Simple and proven techniques to quickly speed up your ASP.NET website

  • Speed up your ASP.NET website by identifying performance bottlenecks that hold back your site’s performance and fixing them
  • Tips and tricks for writing faster code and pinpointing those areas in the code that matter most, thus saving time and energy
  • Drastically reduce page load times
  • Configure and improve compression – the single most important way to improve your site’s performance
  • Written in a simple problem-solving manner – with a practical hands-on approach and just the right amount of theory you need to make sense of it all       

It is good to monitor the performance of your site continuously

Tip: The performance of your website is affected by both the things you control, such as code changes, and the things you cannot control such as increases in the number of visitors or server problems. Because of this, it makes sense to monitor the performance of your site continuously. That way, you find out that the site is becoming too slow before your manager does.

It is important to reduce the “time to first byte”

Tip: The “time to first byte” is the time it takes your server to generate a page, plus the time taken to move the first byte over the Internet to the browser. Reducing that time is important for visitor retention—you want to give them something to look at, and provide confidence that they’ll have the page in their browser soon. It involves making better use of system resources such as memory and CPU.

Caching is one of the methods used to improve website performance

Tip: Caching allows you to store individual objects, parts of web pages, or entire web pages in memory either in the browser, a proxy, or the server. That way, those objects or pages do not have to be generated again for each request, giving you:

  • Reduced response time
  • Reduced memory and CPU usage
  • Less load on the database
  • Fewer round trips to the server, when using browser or proxy caching
  • Reduced retrieval times when the content is served from proxy cache, by bringing the contents closer to the browser

Building projects in the Release mode is a good practice

Tip: If your site is a web-application project rather than a website, or if your website is a part of a solution containing other projects, be sure to build your releases in the release mode. This removes debugging overhead from your code, so it uses less CPU and memory.
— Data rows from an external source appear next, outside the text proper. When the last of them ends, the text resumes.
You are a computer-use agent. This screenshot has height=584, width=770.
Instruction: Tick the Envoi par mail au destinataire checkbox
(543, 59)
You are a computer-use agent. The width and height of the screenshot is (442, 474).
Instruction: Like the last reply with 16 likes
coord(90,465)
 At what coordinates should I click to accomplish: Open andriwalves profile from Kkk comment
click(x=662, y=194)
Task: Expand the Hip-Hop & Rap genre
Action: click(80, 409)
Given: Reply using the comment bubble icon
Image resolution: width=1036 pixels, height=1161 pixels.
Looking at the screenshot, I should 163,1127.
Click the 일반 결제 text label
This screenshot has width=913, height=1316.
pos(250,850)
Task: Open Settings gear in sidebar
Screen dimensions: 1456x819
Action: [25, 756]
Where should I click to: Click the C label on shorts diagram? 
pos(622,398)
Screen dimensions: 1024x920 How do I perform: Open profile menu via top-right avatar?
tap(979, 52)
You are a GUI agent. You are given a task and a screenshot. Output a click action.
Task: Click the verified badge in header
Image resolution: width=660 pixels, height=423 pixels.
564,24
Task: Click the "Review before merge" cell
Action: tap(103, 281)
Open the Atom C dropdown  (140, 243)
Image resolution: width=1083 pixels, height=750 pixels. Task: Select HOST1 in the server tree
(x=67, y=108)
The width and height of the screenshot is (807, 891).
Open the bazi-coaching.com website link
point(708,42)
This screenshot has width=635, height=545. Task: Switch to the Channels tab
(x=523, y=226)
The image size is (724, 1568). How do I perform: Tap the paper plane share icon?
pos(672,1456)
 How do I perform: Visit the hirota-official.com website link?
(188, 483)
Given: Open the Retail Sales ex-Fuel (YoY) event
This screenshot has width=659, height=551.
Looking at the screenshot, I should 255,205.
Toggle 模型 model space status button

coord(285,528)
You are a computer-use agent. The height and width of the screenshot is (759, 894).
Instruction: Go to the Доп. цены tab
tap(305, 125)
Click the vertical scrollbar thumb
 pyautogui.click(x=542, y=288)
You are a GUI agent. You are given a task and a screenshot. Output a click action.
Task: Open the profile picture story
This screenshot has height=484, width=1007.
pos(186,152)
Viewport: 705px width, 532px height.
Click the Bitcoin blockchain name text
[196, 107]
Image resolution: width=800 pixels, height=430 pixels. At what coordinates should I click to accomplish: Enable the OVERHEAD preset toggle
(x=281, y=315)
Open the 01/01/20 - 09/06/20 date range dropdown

It is important to reduce Round Trips between browser and server

Tip: Round trips between browser and server can take a long time, increasing wait times for the visitor. Hence it is necessary to cut down on them. The same goes for round trips between web server and database server.

Permanent redirects

Tip: If you are redirecting visitors to a new page because the page is outdated, use a permanent 301 redirect. Browsers and proxies will update their caches, and search engines will use them as well. That way, you reduce traffic to the old page.
You can issue a 301 redirect programmatically:

Response.StatusCode = 301;
Response.AddHeader(“Location”, “NewPage.aspx”);
Response.End();


For .NET 4 or higher:

Response.RedirectPermanent(“NewPage.aspx”);


 

Hotlinking should be avoided

Tip: Hotlinking is the practice of linking to someone else’s images on your site. If this happens to you and your images, another web master gets to show your images on their site and you get to pay for the additional bandwidth and incur the additional load on your server. A great little module that prevents hot linking is LeechGuard Hot-Linking Prevention Module at http://www.iis.net/community/default.aspx?tabid=34&i=1288&g=6.

Session state is taking too much memory

Tip: If you decide that session state is taking too much memory, here are some solutions.

  • Reduce session state life time
  • Reduce space taken by session state
  • Use another session mode
  • Stop using session state

Cookies

Tip: ASP.NET disables all output caching if you set a cookie, to make sure the cookie isn’t sent to the wrong visitor. Since setting cookies and proxy caching also don’t go together performance-wise, you’ll want to keep setting the number of cookies to a minimum. This can be done by trying not to set a cookie on every request but only when strictly needed.

Minimizing the duration of locks

Tip: Acquire locks on shared resources just before you access them, and release them immediately after you are finished with them. By limiting the time each resource is locked, you minimize the time threads need to wait for resources to become available.